» **Data to use**:

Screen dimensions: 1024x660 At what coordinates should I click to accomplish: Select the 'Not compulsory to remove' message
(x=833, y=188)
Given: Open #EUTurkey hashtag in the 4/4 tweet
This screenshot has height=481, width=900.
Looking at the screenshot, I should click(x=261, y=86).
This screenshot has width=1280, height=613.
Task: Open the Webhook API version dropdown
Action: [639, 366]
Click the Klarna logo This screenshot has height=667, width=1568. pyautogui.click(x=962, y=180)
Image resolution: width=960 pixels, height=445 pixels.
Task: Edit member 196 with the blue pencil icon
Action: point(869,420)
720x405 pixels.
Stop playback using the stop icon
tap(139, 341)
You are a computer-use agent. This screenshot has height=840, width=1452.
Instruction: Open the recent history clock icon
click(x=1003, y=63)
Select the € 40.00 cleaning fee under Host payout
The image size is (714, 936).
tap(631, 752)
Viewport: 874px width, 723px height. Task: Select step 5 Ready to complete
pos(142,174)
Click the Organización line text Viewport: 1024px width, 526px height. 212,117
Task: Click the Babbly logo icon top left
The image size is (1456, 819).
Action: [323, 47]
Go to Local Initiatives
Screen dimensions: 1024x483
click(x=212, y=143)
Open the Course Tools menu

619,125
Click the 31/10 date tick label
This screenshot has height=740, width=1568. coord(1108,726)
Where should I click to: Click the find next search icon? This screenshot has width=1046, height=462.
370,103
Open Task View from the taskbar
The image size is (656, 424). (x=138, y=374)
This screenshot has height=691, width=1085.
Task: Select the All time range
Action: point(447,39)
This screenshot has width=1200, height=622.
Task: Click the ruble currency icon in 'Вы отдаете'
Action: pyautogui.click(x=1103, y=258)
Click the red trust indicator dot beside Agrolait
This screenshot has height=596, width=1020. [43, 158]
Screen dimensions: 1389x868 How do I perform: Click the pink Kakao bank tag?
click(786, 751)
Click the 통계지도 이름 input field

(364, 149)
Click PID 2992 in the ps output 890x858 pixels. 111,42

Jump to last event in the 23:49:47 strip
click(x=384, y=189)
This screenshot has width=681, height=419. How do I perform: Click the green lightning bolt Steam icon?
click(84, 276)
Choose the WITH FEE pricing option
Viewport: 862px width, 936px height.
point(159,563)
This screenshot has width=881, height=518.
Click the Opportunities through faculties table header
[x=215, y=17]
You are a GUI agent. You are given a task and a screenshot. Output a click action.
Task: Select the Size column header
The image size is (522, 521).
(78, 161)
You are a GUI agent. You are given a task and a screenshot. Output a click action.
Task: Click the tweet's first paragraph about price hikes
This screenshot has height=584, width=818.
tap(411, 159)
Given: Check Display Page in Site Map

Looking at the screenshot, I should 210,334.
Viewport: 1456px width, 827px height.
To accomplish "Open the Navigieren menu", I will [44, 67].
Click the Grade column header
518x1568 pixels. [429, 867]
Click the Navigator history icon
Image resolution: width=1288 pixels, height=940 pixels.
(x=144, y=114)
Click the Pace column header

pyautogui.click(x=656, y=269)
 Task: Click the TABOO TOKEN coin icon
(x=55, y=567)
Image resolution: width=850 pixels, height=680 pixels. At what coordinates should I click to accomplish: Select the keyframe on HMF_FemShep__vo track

» **About this task**: Exactly the lines from the one holding "Task: Click the TABOO TOKEN coin icon" through the end of the records above are to be returned, and nothing else.

» **Exercise output**:
 Task: Click the TABOO TOKEN coin icon
(x=55, y=567)
Image resolution: width=850 pixels, height=680 pixels. At what coordinates should I click to accomplish: Select the keyframe on HMF_FemShep__vo track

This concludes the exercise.